L’adozione crescente di software HR basati su intelligenza artificiale sta trasformando profondamente il modo in cui le aziende si approcciano con i propri dipendenti. Gli strumenti di intelligenza artificiale sono utilizzati negli ultimi anni sia per la selezione che per la valutazione dei collaboratori. Questi strumenti, progettati per aumentare l’efficienza e garantire oggettività, introducono però nuove forme di pressione psicologica, spesso sottovalutate. Tra queste, una delle più rilevanti è una forma di tecnostress legata all’uso intensivo e pervasivo di algoritmi.
Quando la performance viene misurata da questi ultimi, il rischio è che il lavoratore percepisca di venire ridotto ad un insieme di dati.
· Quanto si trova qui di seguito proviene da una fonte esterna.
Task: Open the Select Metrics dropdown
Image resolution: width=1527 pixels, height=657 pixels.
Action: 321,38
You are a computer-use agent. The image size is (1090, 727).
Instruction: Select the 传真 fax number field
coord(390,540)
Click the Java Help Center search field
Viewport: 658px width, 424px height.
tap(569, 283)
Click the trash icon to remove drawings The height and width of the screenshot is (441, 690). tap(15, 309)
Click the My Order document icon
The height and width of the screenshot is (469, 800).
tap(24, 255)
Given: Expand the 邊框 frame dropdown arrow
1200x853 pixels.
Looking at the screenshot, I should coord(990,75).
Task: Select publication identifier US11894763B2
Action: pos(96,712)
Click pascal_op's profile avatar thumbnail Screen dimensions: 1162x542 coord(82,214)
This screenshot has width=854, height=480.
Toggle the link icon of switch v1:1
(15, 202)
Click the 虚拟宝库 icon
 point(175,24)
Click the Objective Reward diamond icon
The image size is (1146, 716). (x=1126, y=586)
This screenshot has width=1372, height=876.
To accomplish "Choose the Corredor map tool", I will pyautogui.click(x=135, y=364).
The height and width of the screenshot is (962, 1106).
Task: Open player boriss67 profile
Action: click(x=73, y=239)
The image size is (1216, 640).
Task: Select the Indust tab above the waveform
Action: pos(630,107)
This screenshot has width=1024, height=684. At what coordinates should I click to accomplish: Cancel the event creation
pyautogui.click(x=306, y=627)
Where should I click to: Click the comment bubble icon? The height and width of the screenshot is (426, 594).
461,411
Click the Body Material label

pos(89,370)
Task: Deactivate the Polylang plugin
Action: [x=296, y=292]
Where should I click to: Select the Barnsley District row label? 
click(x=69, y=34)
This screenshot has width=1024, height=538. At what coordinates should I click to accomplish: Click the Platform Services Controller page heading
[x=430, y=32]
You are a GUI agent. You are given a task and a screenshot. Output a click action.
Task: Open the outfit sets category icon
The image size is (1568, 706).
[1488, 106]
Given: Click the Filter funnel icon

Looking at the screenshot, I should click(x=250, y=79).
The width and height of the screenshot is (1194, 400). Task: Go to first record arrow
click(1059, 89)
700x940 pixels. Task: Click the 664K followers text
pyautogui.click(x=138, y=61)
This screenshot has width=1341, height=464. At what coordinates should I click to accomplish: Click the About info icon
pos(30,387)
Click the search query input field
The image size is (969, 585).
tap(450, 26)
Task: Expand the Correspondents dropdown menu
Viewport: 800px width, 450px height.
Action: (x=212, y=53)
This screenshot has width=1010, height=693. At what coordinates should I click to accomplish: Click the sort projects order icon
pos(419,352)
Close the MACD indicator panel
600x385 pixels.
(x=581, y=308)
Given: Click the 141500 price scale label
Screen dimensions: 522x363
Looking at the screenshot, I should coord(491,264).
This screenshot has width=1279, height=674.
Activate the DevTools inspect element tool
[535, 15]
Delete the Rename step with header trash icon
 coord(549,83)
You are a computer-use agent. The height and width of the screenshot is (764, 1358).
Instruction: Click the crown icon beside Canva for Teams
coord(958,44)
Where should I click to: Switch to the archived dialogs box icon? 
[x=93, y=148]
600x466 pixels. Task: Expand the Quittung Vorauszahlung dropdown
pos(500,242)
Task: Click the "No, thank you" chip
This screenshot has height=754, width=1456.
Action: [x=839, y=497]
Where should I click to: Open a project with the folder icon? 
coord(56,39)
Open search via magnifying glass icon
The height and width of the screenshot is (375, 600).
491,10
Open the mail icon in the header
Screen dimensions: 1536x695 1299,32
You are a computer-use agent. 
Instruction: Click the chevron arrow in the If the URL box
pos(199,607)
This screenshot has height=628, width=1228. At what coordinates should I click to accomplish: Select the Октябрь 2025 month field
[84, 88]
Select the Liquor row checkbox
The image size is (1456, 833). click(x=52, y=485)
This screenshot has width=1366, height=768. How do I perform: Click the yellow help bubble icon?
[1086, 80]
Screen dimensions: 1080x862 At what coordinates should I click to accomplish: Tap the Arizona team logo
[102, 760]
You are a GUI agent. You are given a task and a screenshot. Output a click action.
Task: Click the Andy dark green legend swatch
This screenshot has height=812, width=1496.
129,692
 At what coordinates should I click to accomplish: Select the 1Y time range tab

I sistemi registrano ogni attività, ogni pausa, ogni interazione digitale, trasformandoli in metriche che alimentano dashboard e report. Questo tipo di monitoraggio continuo può generare un senso di sorveglianza costante, in cui il lavoratore si sente sempre osservato, anche in assenza di un supervisore umano. Questo porterà il lavoratore non sviluppare alcun senso di fiducia verso l’organizzazione, e cosi di senso di appartenenza verso l’azienda e i suoi valori.
Il riscontro fornito da questi sistemi è spesso automatico e impersonale. Mancando un confronto diretto con il management, viene meno la possibilità di contestualizzare i risultati, spiegare le difficoltà incontrate o valorizzare aspetti qualitativi del lavoro. Questo può portare a una percezione di giudizio rigido e unilaterale, che alimenta a livello personale ansia da performance e senso di inadeguatezza.
Inoltre, l’assenza di trasparenza nei criteri di valutazione algoritmica può aumentare la frustrazione. Se chi lavora in un’azienda non comprende come vengono calcolati i punteggi o quali comportamenti siano premiati o penalizzati, questo distruggerà il senso di fiducia nell’organizzazione portando ad una crisi generalizzata di fiducia. Inoltre, riduce il senso di controllo e può compromettere la motivazione intrinseca, sostituendola con una logica di adattamento forzato alle richieste del sistema.
Questo nuovo tipo di tecnostress non è solo un problema individuale, ma un vero e proprio rischio organizzativo. Può influire negativamente sul clima aziendale, sulla produttività a lungo termine e sul benessere psicologico dei lavoratori. Per questo è fondamentale che le aziende affianchino all’uso della tecnologia una leadership empatica e consapevole, che utilizzi metriche trasparenti.
Per mitigare questi effetti, è fondamentale che le aziende affianchino all’uso della tecnologia una leadership empatica e consapevole, che interpreti i dati alla luce del contesto reale. Promuovere una cultura aziendale basata sulla fiducia, sul dialogo e sulla trasparenza è essenziale per garantire che i lavoratori siano visti come persone, e non solo come numeri su uno schermo.